A Few Points About The New CREDO Charter School Analysis

A new report from CREDO on charter schools’ test-based performance received a great deal of attention, and rightfully so - it includes 27 states, which together serve 95 percent of the nation's charter students.

The analysis as a whole, like its predecessor, is a great contribution. Its sheer scope, as well as a few specific parts (examination of trends), are new and important. And most of the findings serve to reaffirm the core conclusions of the existing research on charters' estimated test-based effects. Such an interpretation may not be particularly satisfying to charter supporters and opponents looking for new ammunition, but the fact that this national analysis will not settle anything in the contentious debate about charter schools once again suggests the need to start asking a different set of questions.

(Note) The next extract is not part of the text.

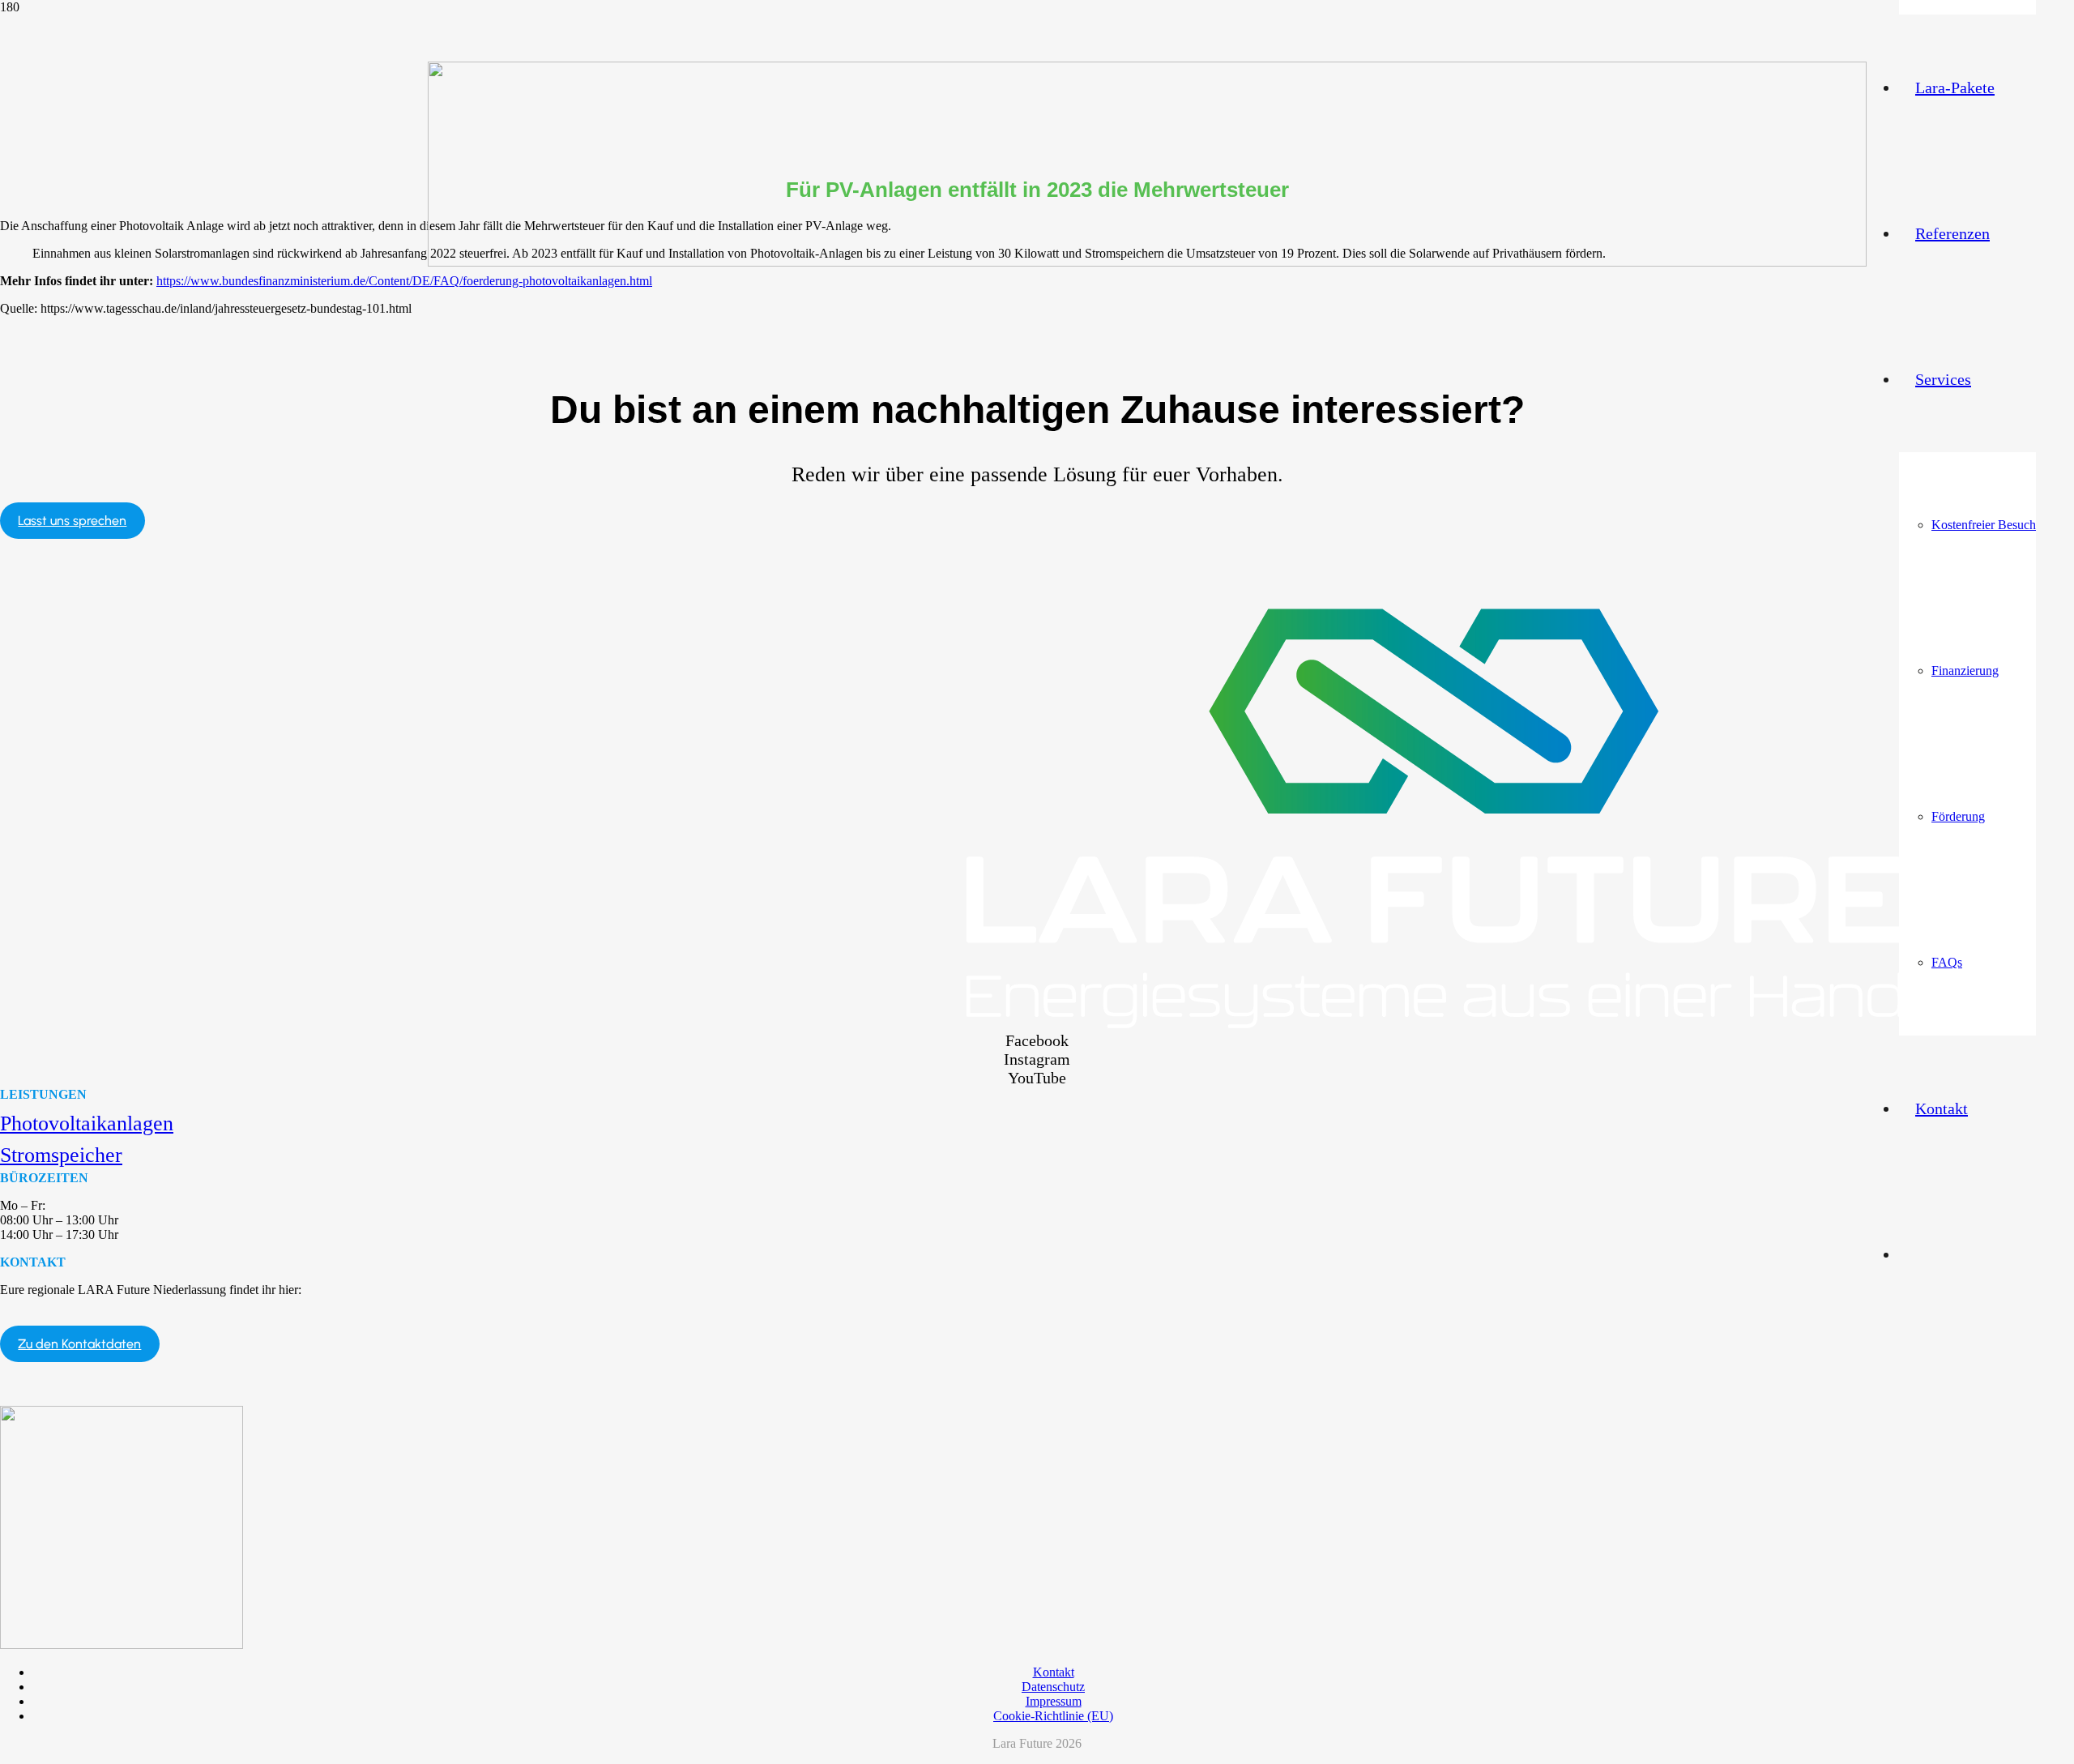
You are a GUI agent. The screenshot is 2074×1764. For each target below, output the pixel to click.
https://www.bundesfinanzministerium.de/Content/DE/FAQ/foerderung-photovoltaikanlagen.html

Along these lines, as well as others, there are a few points worth discussing quickly.

The overall finding is that charter schools vary widely in test-based performance, and on the whole are not meaningfully better or worse. First, very briefly, the overall difference between charters and district schools in the full 27-state sample is extremely small– about 0.01 standard deviations (and not statistically significant in math). In other words, in this analysis, which includes a huge share of the nation’s charters, the impact of these schools relative to their comparable traditional public counterparts is negligible.*

There are two caveats here. First, as discussed below, the estimated impact overall masks considerable variation within and between states. Second, when interpreting the effect sizes, remember that education is cumulative - single-year gains can add up.*

The relative impact of charters included in the 2009 study is better using the more recent data, but that's mostly a function of a decrease in comparison schools' impacts (and the discrepancy is arguably modest). One of the sub-analyses in this report is a look at the trend in charter performance - i.e., comparing the results before 2007-2008 with those between 2008 and 2010-11 - for the schools in the 16 states that were included in the 2009 report (at least those that remained open).**

The big finding here is that the relative impact of schools included in CREDO’s 2009 sample improved over time. This is basically true, but the key word is "relative." The primary reason why charters "improved" is that the estimated effect of regular public schools was lower in the later time period compared with the earlier. In other words, put simply, continuing charters' performance was actually quite stable, but it "looks better" because the performance of the schools to which charters are compared is slightly lower. This of course does not mean the trend is unimportant or can be dismissed - charter schools should be assessed primarily versus their regular public alternatives - but the underlying dynamics are also relevant.

In addition, the difference in (relative) estimated impacts between the earlier and later time periods is not large (across all students/states, as well as when separated by student subgroup, it is no more than 0.02 standard deviations). Thus, the overall effect is modest in both time periods (though the reading estimate went from tiny and negative to tiny and positive, which is certainly meaningful). Moreover, the charters that opened since 2008 that time are modestly less effective than continuing schools in both reading and math.

On the other hand, one shouldn’t lose sight of the fact that real improvement is almost always gradual, particularly across such a large group of schools, and that, despite the unrealistic expectations that sometimes dominate education debates, 4-5 years is not a very long time in policy terms. If, for example, CREDO replicates this analysis a few years from now, and finds another modest increase – well, a standard deviation here and a standard deviation there, and sooner or later you’re talking about large differences. For now, though, the improvement is significant, but probably shouldn't be overinterpreted.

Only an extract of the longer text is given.